• _Text_
____

This study is limited to only active users. Thus, we exclude posts with less than 20 comments and users who had less than five comments, as they are considered to be occasional visitors and not real page participants.

Data Selection

We have sampled 195 pages from our dataset, varying in terms of the number of users, posts, comments and user activity to make the sample of Facebook data as broad and as diverse as possible. Despite the fact that we have calculated the rules using a server with 144 GB of RAM memory and a 24 core processor, we could not calculate the rules for the biggest pages (44 of them), thus we had to remove them from our dataset. An example of such a page is Fox News with 837,176 users 4485 posts, 6,967,304 comments, and a lifetime of 2034 days (almost six years). An additional 43 pages had to be removed because they were too small, i.e., having less than 10 posts with more than 20 comments and/or less than 10 users with more than five comments. After the preprocessing, we still had 108 pages ranging from 152 to 675,200 active users, from 18 to 161,264 posts, and from 577 to 1,340,730 comments. Table 1 presents the descriptive statistics of this dataset.

____

• _Raw data_
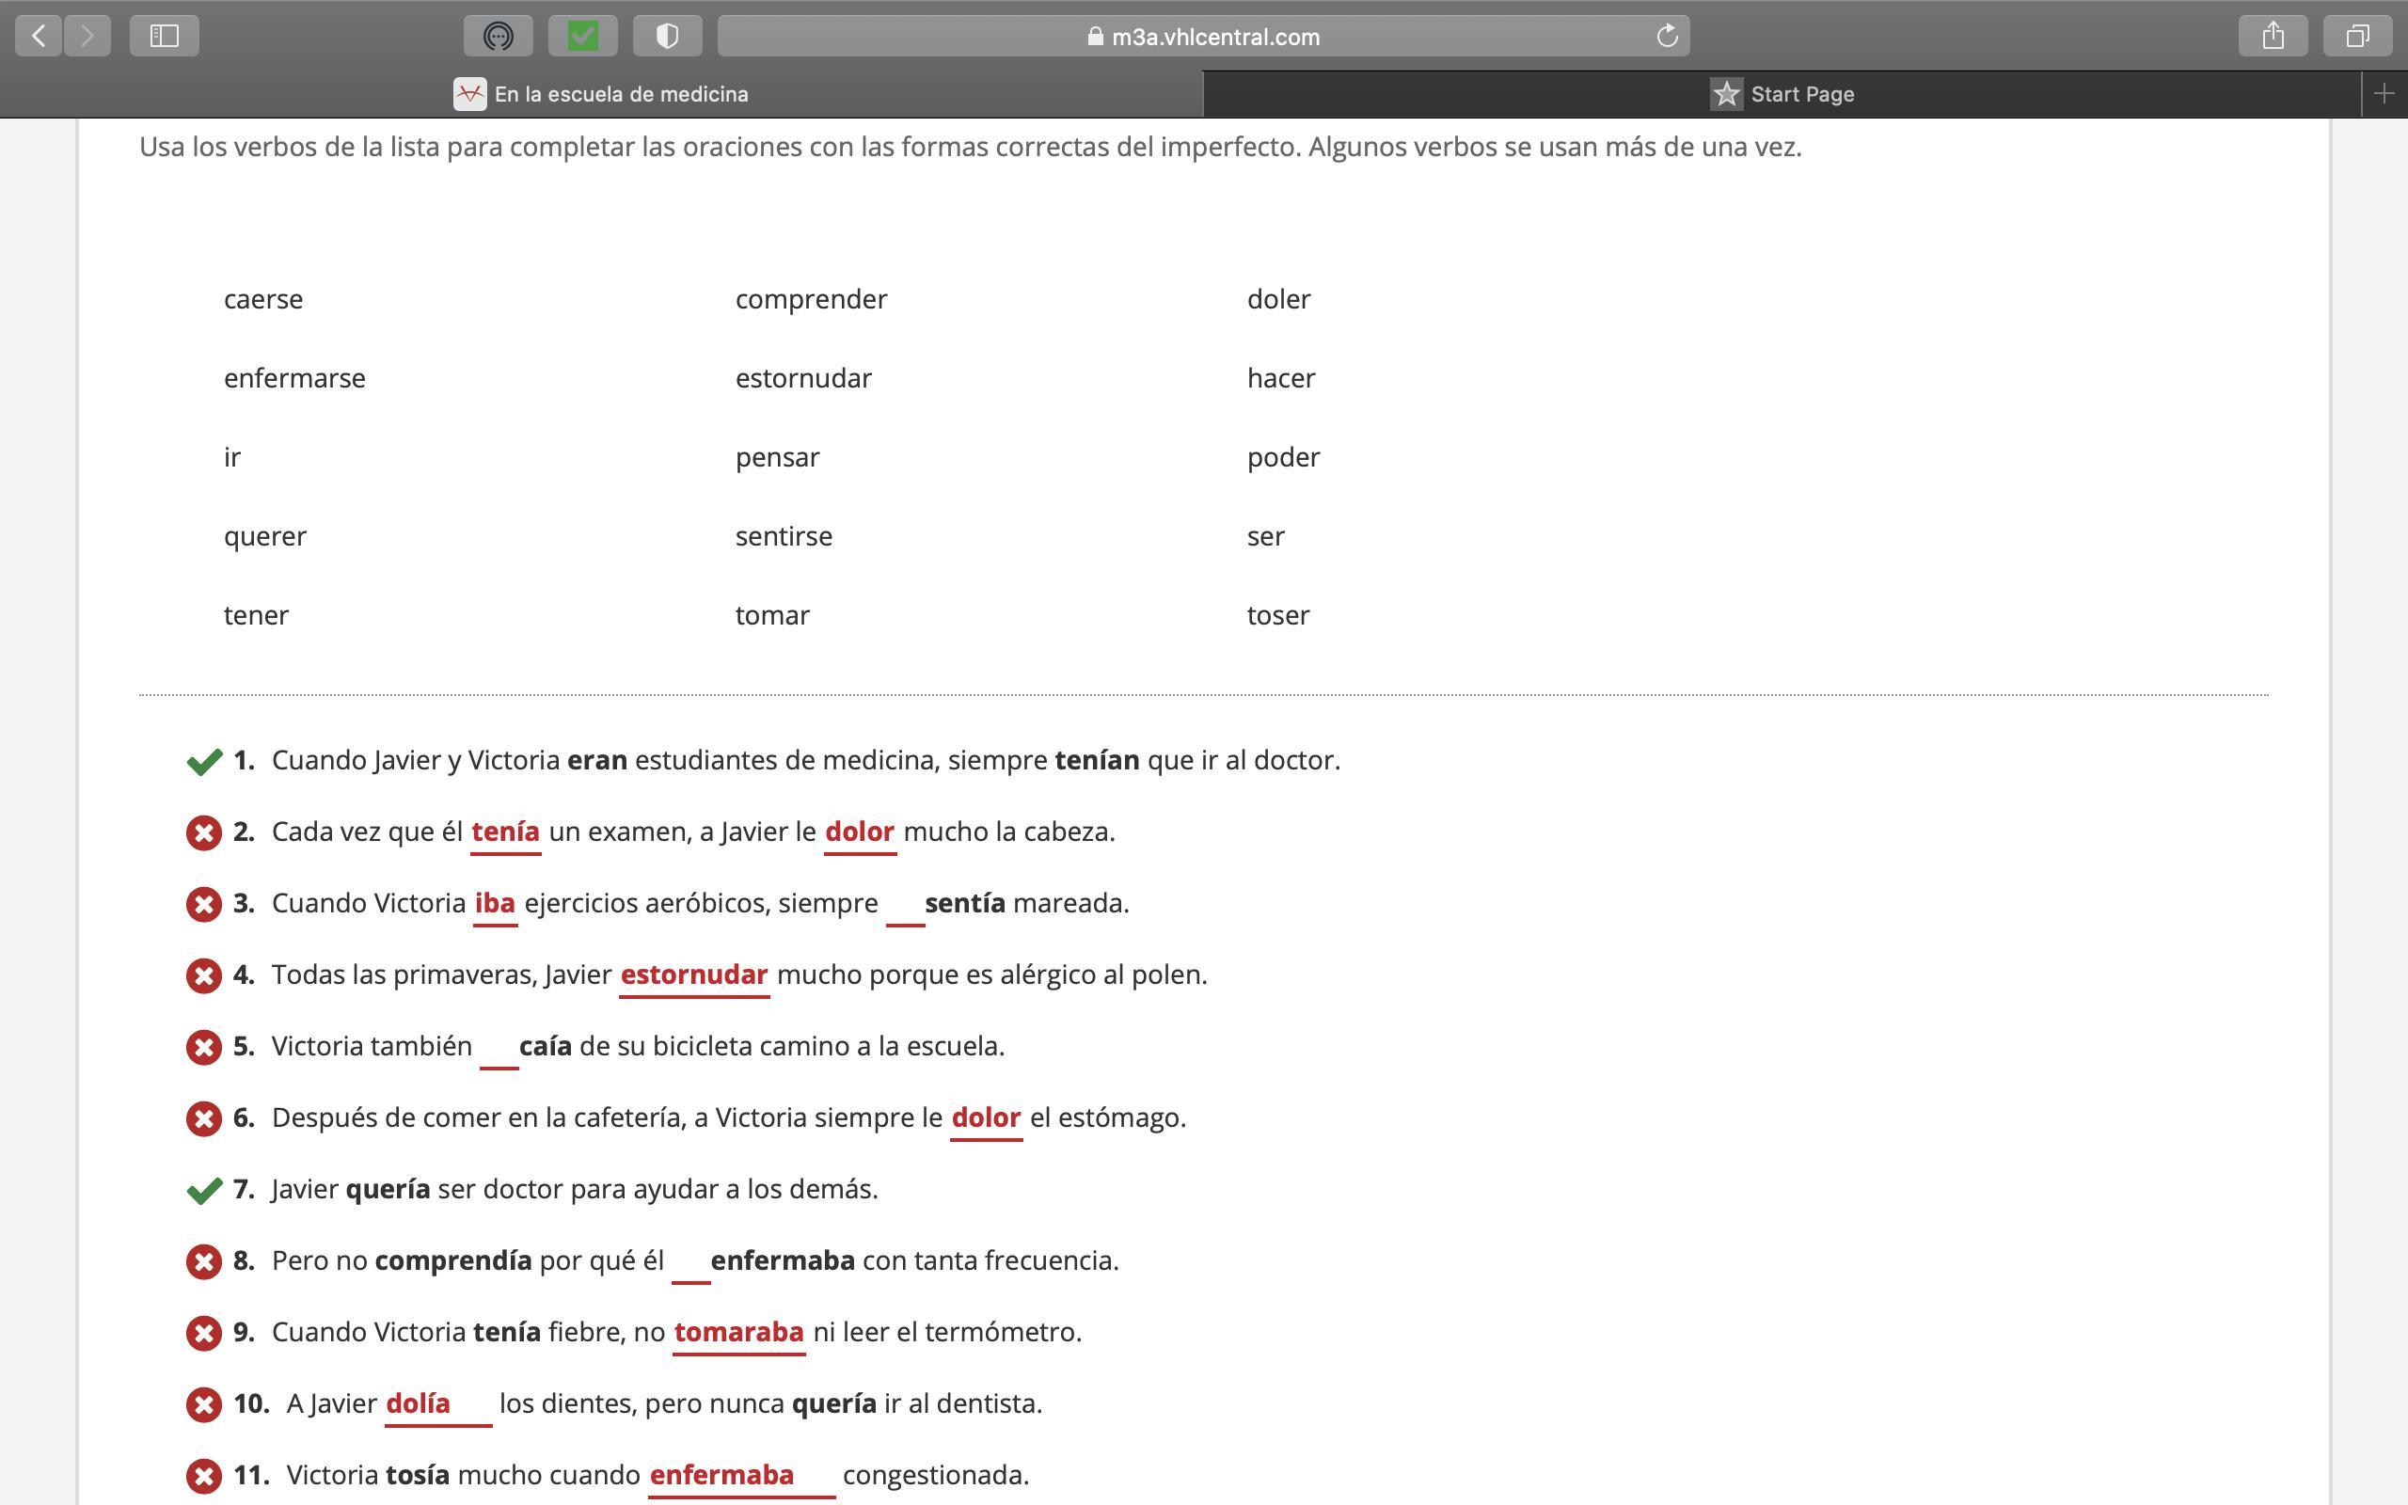Switch to the Start Page tab
Viewport: 2408px width, 1505px height.
tap(1781, 94)
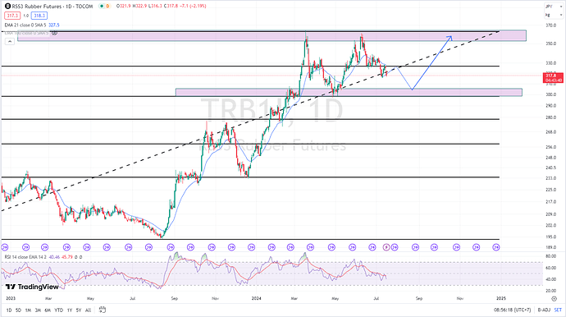The image size is (566, 317).
Task: Click the orange D delayed-data badge
Action: [108, 6]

____

According to the text on sampling Facebook pages, how many pages remained after preprocessing?

108 pages remained.